世界中で起こっている様々な出来事について、政治学および統治学を研究する学者の視点から、寸評を書いています。

オバマ大統領の最後の大仕事は対北空爆か?

2016年09月12日 15時14分51秒 | 国際政治
米爆撃機、朝鮮半島出動へ=韓国メディア
 北朝鮮の度重なる核実験に対して、アメリカは、グアムのアンダーセン空軍基地に配備している爆撃機を朝鮮半島に出動させたと報じられております。北朝鮮に対する強い牽制の意味が込められておりますが、朝鮮半島において有事となる可能性も否定はできません。それでは、仮に、北朝鮮に対しては軍事的手段しか道がないと判断された場合、どのようなシナリオが想定されるのでしょうか。

 第1のシナリオは、朝鮮戦争の休戦協定が、南北どちらか一方の破棄により破られ、両軍の戦闘が再開されるというものです。いわば第二次朝鮮戦争であり、このケースでは、事実上、当事の米韓対中朝の対立構図が再燃するものと予測されます。米韓間において1954年に米韓相互防衛条約が結ばれる一方で、中朝間でも、1961年に参戦条項を含む軍事同盟である中朝友好協力相互援助条約が締結され、2001年に更新されているからです(20年ごとに更新…)。
 
 第2の想定は、北朝鮮の核・ミサイル開発を国連憲章上の平和への脅威とみなし、NPT等の国際法違反を根拠として、軍事制裁を課すというシナリオです。この場合には、中国の出方によってもその後の展開は変化します。仮に、中国が、北朝鮮を見捨てる形で北朝鮮への軍事制裁を認める安保理決議に賛成するとしますと、国連の枠内の下で多国籍軍が結成されます。

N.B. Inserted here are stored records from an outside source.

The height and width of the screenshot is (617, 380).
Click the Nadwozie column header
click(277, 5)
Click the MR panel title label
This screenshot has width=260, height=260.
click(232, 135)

一方、中国が拒否権を発動して制裁決議に反対した場合には、アメリカ軍を中心に、有志連合による多国籍軍が北朝鮮に対して軍事制裁を実施することでしょう。前者が最も円滑に目的が達成できるシナリオですが、後者のシナリオでは、国際社会が分裂し、中国のみならず、ロシアが北朝鮮を支援する可能性もあり得ます。

 第3のシナリオは、米軍の爆撃機がピンポイントで、北朝鮮の核施設等を破壊し、核・ミサイル開発能力を喪失させるというものです。国連決議が成立しなくとも、現状でさえ、北朝鮮は、重大な国際法違反の状態にありますので、国際法の執行という意味において、国際社会は米軍の行動を容認することでしょう。

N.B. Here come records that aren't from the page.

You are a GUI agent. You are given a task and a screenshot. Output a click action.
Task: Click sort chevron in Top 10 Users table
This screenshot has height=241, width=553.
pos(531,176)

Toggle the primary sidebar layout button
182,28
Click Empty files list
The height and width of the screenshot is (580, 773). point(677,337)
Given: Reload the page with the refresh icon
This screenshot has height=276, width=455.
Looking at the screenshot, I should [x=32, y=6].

 以上に三つの最もあり得そうなシナリオを描いてみましたが、国連安保理決議の下で対北軍事制裁を実施するのが最善の策なのでしょうが、仮に、このシナリオが無理な場合には、最も低いリスクで一定の効果を望めるシナリオは、第3であるかもしれません。その理由は、第1、並びに、第2の中国拒否権のシナリオでは、第三次世界大戦を招くリスクが高いものの、第3のシナリオでは、国際法の執行であれば、米軍の行動は、朝鮮戦争、並びに、中ロの介入ルートとは一先ずは切り離されるからです。また、国際社会において、大量破壊兵器である核開発を続ける北朝鮮を危険な国家とみなす共通認識が成立している以上、中国もロシアも表立っては米軍を批判できず、黙認せざるを得ないことでしょう。

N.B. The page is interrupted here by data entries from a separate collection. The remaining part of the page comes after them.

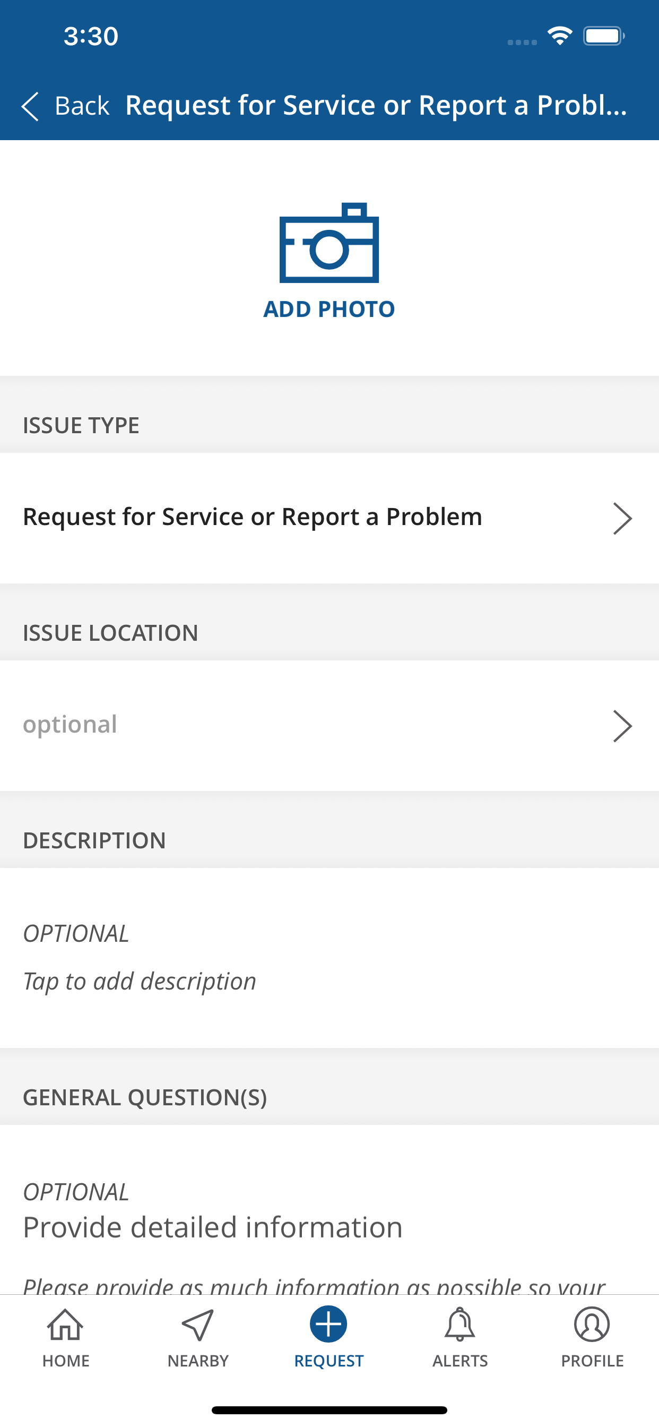
Task: Switch to the ALERTS tab label
Action: [x=460, y=1361]
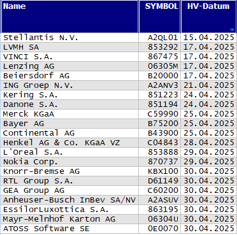Select ING Groep N.V. date 21.04.2025
The width and height of the screenshot is (237, 235).
point(209,85)
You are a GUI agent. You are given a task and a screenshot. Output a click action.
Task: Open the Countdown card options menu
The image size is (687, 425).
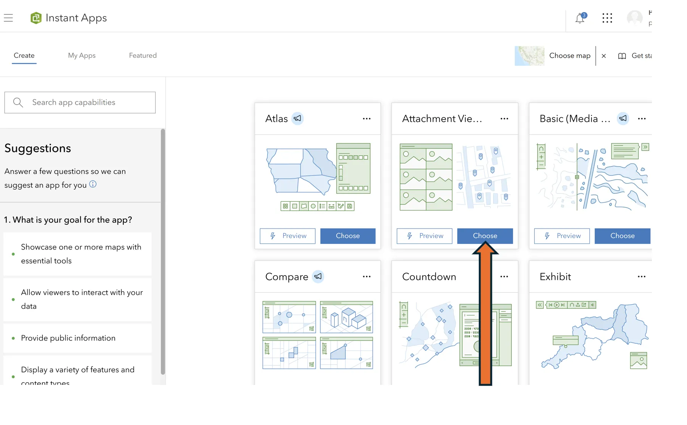tap(504, 276)
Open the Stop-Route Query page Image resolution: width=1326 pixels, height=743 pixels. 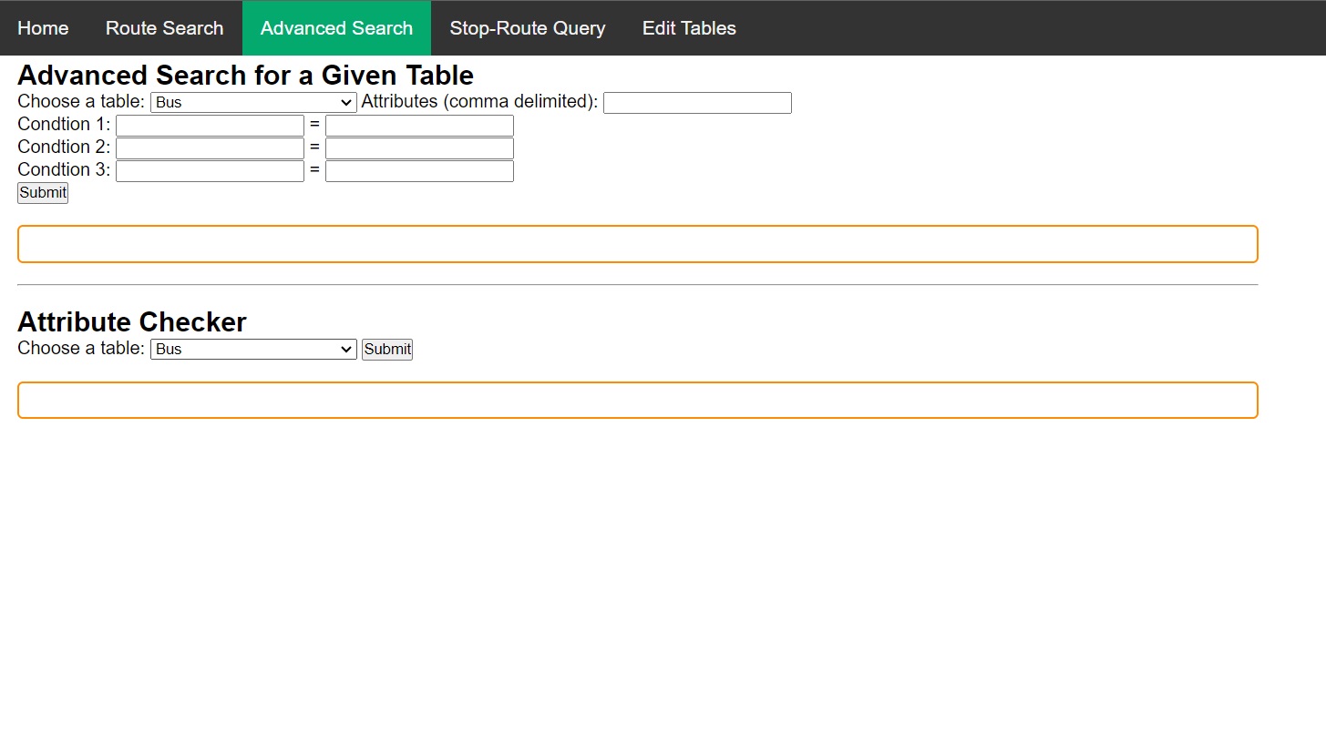(x=527, y=27)
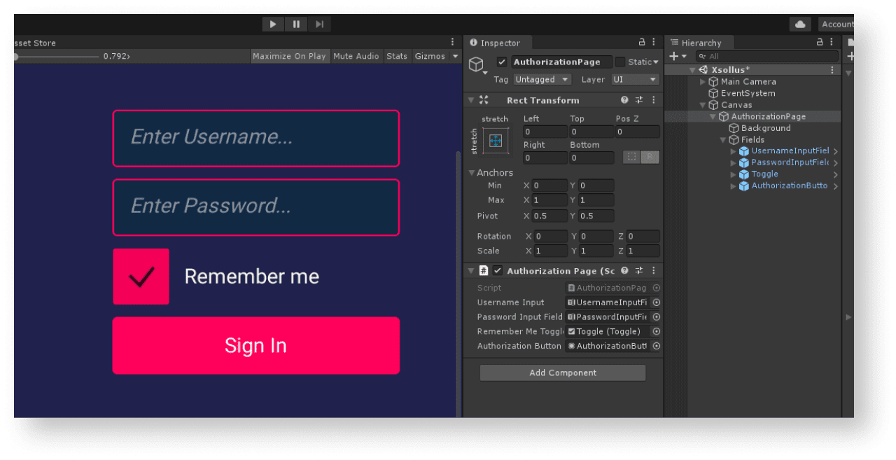Viewport: 896px width, 460px height.
Task: Open the cloud services icon
Action: (799, 25)
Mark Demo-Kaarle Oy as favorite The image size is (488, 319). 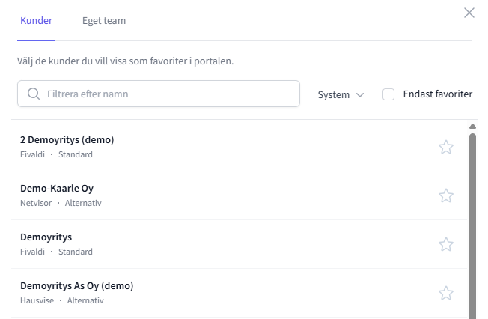coord(446,195)
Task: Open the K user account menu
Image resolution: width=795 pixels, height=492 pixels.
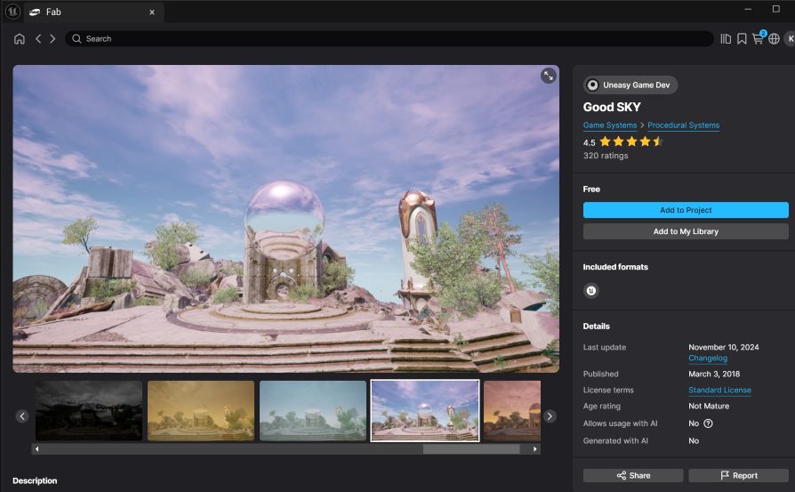Action: click(x=790, y=39)
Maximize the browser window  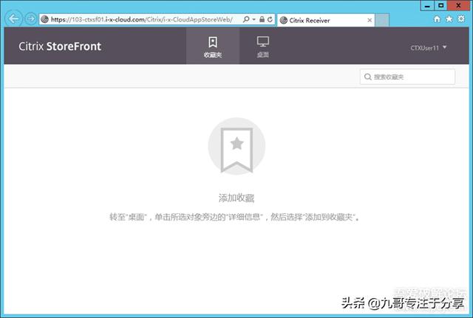(441, 5)
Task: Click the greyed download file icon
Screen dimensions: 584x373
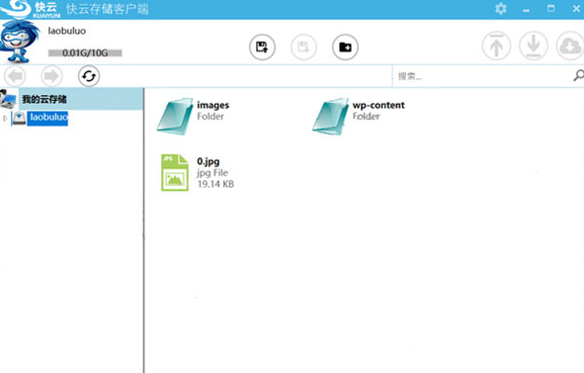Action: [x=303, y=47]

 第3のシナリオには、少なくとも、他のシナリオより介入の口実が乏しい点においてメリットがあります。加えて、核施設等の重要施設が徹底的に破壊された場合、面目を失った金正恩が失脚し、北朝鮮の独裁体制が内部崩壊する効果も期待できるかもしれません。任期を後僅かに残すばかりとなったオバマ大統領が、歴史に名を残し、念願であった”核なき世界”を実現するために果たすべき最後の大仕事とは、もしかしますと、北朝鮮の空爆かも知れないと思うのです。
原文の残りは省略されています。